*WHAT IS ASKED*: Carry on the passage below about equators and distances on high-dimensional spheres, starting right after its last sentence.

*SELECTED EXCERPT*:
Very quickly, the distribution becomes extremely peaky at 0: all of the points are close to the equator. In usual concentration-of-measure fashion, if you choose a certain tolerance around the equator (say, between the tropics), the amount of measure outside that band decreases in an exponential function of the dimension. The really fun part is that, by rotational symmetry, whatever equator you choose, this is still true! Every equator is dense on a 4000-dimensional sphere. In a sense, this is less a result about equators than a result about distances. On a high-dimensional sphere, points are much closer together and our intuition about distances breaks down. Our own 3-dimensional Earth, approximated as a sphere, is the thin blue line at the start. Maybe we should move to a 100-dimensional planet - then everyone could live under the tropics (latitude 23 degrees).

*RECORDS*:
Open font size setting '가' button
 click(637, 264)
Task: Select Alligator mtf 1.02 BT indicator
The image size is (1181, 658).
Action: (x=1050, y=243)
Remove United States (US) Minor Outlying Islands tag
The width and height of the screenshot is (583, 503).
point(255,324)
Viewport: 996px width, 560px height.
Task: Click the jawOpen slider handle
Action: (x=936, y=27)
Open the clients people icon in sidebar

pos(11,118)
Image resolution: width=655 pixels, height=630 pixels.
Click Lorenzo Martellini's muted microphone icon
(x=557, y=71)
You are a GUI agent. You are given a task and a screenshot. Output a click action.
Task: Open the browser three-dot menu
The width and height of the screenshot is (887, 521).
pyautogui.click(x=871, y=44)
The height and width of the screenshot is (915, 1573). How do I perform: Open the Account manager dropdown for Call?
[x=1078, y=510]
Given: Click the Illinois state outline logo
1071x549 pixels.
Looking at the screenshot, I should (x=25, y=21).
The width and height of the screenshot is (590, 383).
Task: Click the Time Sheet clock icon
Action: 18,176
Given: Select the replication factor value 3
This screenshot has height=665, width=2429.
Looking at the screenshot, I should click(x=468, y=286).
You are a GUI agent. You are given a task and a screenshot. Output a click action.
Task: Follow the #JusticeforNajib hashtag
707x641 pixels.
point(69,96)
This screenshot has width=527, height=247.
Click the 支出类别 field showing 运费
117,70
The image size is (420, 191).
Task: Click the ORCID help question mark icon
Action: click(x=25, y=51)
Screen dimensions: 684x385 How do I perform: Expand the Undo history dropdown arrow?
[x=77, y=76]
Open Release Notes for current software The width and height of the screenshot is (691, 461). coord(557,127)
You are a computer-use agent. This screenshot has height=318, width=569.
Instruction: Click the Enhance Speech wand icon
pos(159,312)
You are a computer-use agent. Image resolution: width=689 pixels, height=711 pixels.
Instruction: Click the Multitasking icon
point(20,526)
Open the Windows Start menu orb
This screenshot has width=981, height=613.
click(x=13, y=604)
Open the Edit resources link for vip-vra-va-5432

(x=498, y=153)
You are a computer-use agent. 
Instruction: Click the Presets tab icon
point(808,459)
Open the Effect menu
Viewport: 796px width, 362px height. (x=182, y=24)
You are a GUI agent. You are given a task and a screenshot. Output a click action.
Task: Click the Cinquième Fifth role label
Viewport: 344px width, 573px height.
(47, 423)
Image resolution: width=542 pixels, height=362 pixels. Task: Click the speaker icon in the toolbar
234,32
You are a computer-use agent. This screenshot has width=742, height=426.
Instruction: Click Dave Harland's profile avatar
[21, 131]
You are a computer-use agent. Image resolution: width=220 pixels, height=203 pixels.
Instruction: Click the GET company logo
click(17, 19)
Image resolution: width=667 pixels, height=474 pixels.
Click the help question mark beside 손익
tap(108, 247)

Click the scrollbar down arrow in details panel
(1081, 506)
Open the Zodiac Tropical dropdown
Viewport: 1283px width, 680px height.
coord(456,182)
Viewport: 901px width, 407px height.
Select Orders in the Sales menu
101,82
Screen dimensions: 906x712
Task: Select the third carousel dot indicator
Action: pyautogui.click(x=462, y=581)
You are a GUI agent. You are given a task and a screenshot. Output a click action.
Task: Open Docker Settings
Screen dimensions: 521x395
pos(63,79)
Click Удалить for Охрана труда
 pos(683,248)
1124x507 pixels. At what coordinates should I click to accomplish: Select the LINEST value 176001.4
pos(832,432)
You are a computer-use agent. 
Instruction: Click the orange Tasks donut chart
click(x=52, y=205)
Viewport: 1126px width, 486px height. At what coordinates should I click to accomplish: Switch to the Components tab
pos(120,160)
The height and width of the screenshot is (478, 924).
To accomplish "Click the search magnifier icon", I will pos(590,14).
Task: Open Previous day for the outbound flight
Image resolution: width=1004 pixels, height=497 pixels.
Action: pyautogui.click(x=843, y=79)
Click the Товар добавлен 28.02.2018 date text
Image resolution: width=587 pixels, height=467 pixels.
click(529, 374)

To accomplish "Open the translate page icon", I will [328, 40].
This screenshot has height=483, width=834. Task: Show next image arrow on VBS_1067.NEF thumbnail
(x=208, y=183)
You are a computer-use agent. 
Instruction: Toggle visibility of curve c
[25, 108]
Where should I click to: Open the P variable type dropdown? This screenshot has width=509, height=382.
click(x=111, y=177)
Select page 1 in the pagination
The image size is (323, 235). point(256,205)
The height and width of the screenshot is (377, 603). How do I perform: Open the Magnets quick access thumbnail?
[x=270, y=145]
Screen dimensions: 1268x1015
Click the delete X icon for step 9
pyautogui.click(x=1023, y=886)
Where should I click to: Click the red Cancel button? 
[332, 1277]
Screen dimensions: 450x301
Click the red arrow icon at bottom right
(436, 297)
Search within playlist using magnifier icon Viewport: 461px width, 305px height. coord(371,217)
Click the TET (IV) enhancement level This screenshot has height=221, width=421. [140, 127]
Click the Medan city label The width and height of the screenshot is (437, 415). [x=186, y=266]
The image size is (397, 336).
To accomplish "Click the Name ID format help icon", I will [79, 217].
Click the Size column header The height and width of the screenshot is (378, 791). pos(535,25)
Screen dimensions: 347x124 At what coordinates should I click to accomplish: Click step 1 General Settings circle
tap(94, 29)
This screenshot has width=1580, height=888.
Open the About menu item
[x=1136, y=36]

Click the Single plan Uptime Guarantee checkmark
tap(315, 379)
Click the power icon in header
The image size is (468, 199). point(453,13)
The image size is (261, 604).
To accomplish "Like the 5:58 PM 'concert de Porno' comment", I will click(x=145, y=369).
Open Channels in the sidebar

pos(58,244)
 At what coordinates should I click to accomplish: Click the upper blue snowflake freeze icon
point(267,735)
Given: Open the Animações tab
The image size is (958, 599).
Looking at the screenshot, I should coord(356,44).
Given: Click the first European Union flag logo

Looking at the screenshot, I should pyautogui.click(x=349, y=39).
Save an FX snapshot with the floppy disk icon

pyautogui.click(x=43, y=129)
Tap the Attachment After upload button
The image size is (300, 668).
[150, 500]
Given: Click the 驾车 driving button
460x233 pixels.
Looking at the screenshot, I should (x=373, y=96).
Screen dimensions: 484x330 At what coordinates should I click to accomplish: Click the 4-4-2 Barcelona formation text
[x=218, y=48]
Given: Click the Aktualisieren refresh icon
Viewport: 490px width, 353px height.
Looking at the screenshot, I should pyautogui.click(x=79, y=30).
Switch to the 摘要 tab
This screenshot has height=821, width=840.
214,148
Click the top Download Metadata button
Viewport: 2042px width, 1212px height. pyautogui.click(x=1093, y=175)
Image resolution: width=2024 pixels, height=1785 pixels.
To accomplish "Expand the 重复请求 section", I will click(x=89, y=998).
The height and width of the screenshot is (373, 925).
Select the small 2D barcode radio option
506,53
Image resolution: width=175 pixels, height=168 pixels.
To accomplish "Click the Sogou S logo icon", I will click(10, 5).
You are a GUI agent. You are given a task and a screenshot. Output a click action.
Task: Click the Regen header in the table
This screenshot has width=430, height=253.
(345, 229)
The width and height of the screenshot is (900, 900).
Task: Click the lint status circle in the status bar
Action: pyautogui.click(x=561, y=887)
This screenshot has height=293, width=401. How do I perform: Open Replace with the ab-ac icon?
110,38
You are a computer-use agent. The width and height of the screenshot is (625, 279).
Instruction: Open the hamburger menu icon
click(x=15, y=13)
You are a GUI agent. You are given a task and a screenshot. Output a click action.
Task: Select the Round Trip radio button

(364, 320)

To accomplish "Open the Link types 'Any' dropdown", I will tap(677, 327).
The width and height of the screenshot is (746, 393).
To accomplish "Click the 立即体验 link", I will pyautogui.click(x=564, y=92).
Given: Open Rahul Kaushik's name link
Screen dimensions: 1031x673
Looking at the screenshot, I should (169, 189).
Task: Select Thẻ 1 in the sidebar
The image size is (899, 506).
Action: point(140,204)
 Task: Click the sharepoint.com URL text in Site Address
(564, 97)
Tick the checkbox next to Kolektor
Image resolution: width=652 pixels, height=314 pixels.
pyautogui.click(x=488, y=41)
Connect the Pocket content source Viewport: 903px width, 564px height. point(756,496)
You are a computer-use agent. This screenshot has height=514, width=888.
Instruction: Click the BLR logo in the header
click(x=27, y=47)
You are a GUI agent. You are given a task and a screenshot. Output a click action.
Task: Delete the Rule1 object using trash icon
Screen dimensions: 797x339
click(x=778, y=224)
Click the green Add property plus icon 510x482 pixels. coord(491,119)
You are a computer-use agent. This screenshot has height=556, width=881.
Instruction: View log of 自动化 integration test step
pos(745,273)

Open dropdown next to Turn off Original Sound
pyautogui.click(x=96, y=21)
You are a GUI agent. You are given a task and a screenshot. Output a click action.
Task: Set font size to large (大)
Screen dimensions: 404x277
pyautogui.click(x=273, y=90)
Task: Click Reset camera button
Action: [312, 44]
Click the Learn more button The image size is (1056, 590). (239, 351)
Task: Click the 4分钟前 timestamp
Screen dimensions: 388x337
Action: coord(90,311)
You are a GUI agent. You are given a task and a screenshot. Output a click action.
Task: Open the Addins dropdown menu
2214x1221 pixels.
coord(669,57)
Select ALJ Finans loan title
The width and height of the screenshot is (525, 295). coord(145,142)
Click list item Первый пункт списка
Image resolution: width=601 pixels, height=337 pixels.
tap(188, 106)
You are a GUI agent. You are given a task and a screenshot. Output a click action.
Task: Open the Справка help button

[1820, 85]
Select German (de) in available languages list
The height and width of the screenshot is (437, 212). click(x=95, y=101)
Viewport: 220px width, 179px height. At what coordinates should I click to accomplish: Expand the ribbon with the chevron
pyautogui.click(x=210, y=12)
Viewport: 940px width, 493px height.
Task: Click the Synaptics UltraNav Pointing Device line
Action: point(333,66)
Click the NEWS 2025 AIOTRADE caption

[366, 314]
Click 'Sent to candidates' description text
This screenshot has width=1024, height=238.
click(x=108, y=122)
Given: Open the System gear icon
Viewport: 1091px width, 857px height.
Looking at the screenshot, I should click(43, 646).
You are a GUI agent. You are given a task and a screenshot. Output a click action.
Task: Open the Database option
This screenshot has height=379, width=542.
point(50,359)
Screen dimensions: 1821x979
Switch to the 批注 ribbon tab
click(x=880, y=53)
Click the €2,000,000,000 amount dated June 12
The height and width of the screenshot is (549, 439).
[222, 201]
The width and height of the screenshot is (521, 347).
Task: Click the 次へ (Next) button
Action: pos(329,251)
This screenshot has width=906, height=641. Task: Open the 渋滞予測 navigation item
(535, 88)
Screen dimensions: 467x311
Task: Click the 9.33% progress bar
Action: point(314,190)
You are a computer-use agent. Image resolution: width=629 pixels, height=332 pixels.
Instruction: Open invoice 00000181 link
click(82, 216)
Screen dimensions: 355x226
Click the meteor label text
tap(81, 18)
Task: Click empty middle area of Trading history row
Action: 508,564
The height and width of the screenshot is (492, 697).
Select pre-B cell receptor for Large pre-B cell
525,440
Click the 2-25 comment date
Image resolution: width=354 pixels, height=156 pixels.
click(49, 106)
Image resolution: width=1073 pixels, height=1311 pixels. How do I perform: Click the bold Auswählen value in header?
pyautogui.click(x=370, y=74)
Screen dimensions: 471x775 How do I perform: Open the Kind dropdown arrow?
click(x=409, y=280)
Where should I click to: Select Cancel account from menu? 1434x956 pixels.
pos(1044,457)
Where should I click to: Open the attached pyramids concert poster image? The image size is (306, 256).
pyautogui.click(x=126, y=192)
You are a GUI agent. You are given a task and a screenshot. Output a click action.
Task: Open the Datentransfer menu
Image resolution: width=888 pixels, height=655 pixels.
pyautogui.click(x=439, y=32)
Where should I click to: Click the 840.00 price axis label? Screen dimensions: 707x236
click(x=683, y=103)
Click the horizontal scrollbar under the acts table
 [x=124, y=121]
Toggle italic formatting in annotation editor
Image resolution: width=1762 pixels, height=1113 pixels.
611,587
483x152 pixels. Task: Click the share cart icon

*RESPONSE FOR THIS EXERCISE*:
2. The Johnson-Lindenstrauss lemma

Now that we have a bit of intuition about high-dimensional geometry, let's move on to the JL lemma!

2.1. Claim

The Johnson-Lindenstrauss lemma makes two main claims:

If you have a set $P$ of $n$ points in $\mathbb{R}^{d}$ and a certain error tolerance $\epsilon$, there exists a smaller dimension $k \sim 8 * log(n) / \epsilon^{2} $ and a projection function $f: \mathbb{R}^{d} \rightarrow \mathbb{R}^{k}$ such that the geometry of $f(P)$ matches the geometry of $P$ with tolerance $\epsilon$: $\forall x, y \in P, (1-\epsilon) < \frac{||f(y) - f(x)||_{2}}{||y - x||_{2}} < (1 + \epsilon)$.
One can find a suitable function in polynomial random time in $n$ simply by trying random orthogonal projections from $\mathbb{R}^{d}$ to $\mathbb{R}^{k}$.

This gives us a very practical weapon to do dimensionality reduction: it has only a logarithmic dependency in the dataset size, which doesn't depend on the dimension of the original space, and an easy way to find the right projection is conveniently provided.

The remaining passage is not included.